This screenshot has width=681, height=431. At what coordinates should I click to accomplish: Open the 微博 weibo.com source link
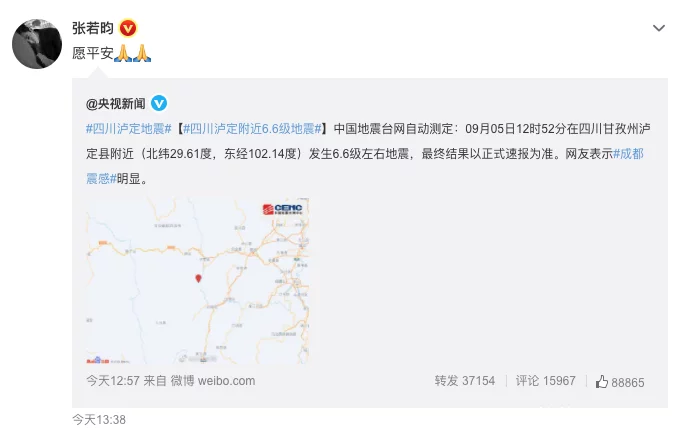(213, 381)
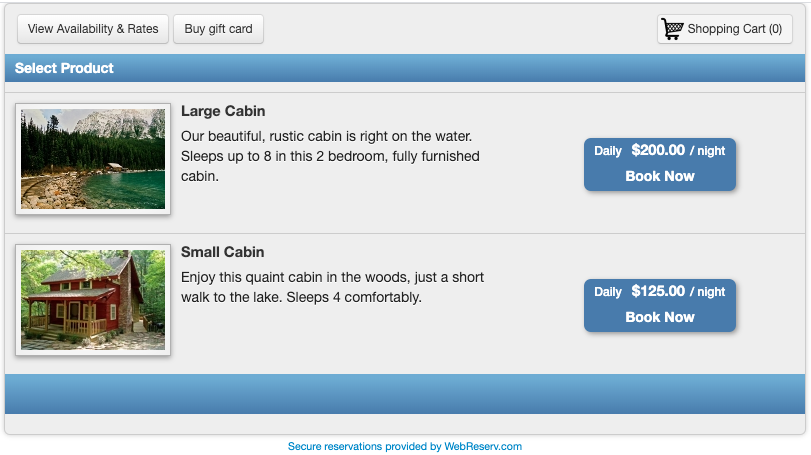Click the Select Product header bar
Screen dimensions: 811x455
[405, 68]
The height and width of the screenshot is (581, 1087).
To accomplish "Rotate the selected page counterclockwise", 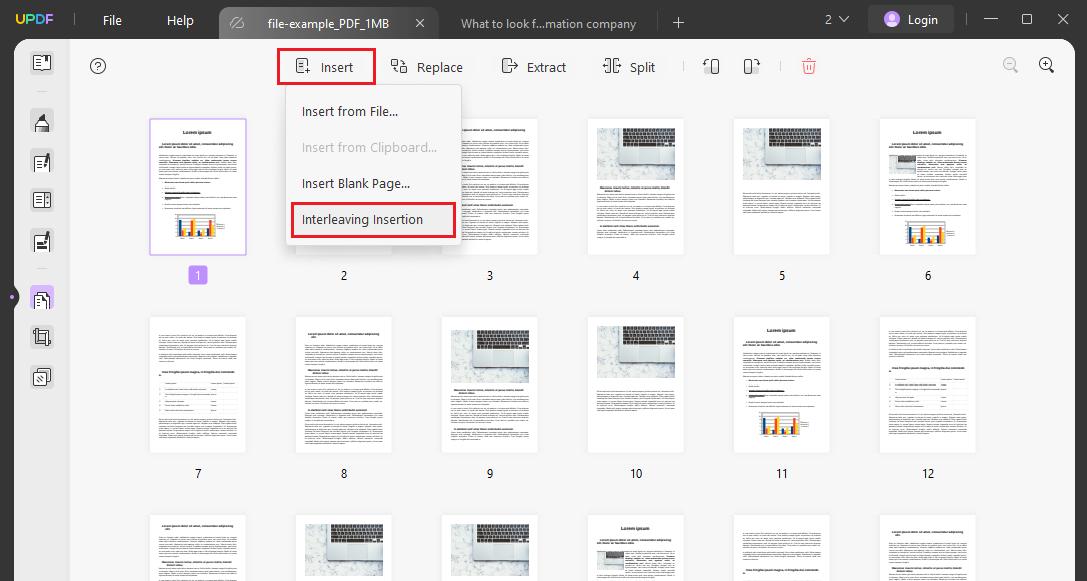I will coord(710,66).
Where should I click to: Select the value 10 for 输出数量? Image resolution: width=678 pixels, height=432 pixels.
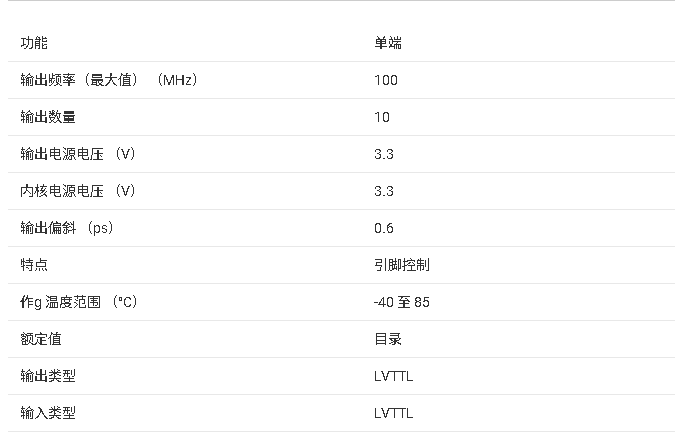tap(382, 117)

****************

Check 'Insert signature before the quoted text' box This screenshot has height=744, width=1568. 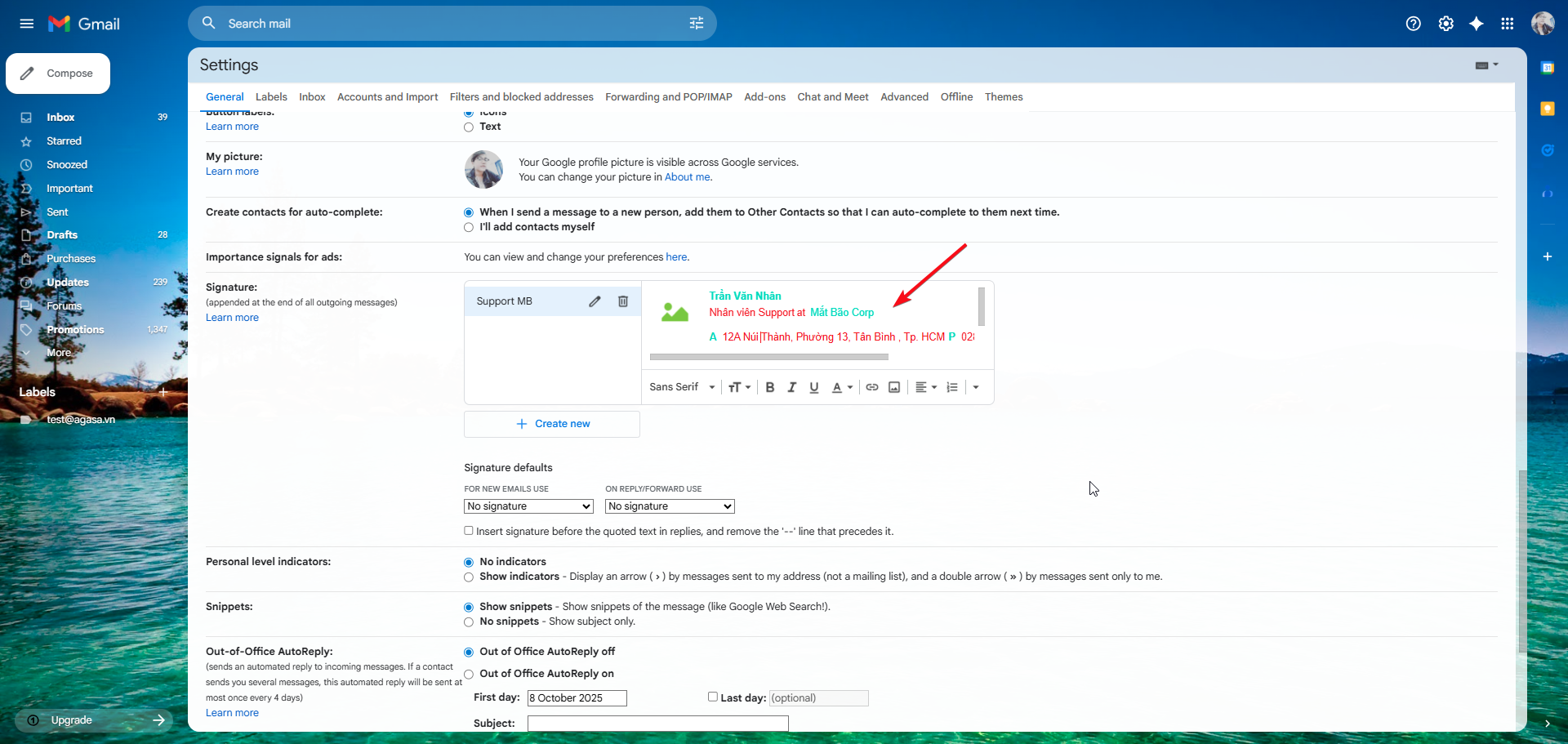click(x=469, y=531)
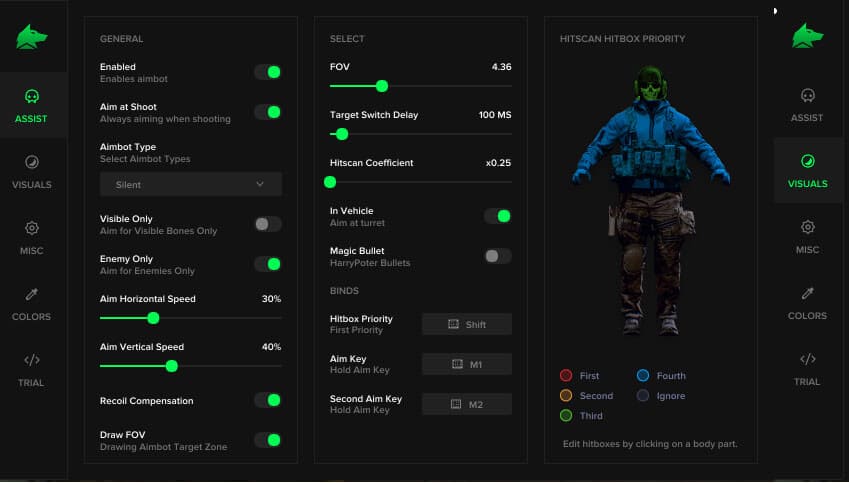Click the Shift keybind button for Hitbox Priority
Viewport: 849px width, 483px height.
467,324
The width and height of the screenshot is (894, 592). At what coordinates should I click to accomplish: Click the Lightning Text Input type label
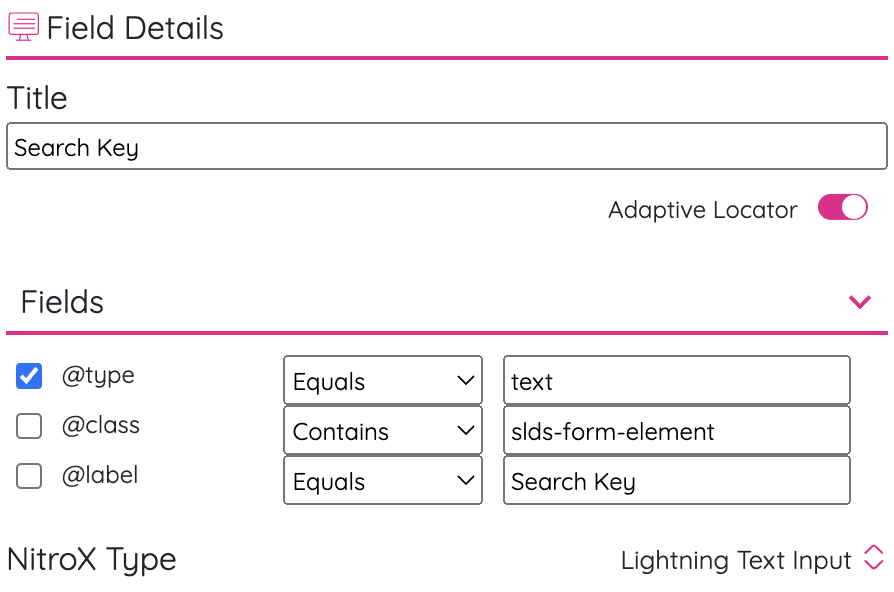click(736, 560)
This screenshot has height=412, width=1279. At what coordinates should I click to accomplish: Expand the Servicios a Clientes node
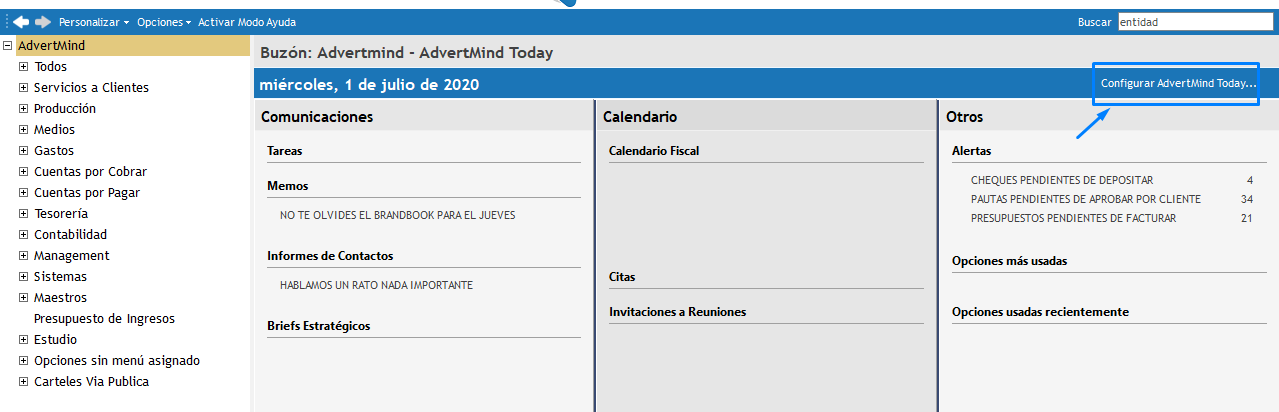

****************

= TASK INSTRUCTIONS =
Look above for the line with "This screenshot has width=681, height=431." and the line with "The height and"; set down those two lines and all lines between them exactly, without pictures and without anything else.

= OUTPUT =
This screenshot has width=681, height=431. At what coordinates should I click to accomplish: Open the 微博 weibo.com source link
(213, 381)
Click the Select Product header bar
Screen dimensions: 811x455
[405, 68]
The height and width of the screenshot is (581, 1087).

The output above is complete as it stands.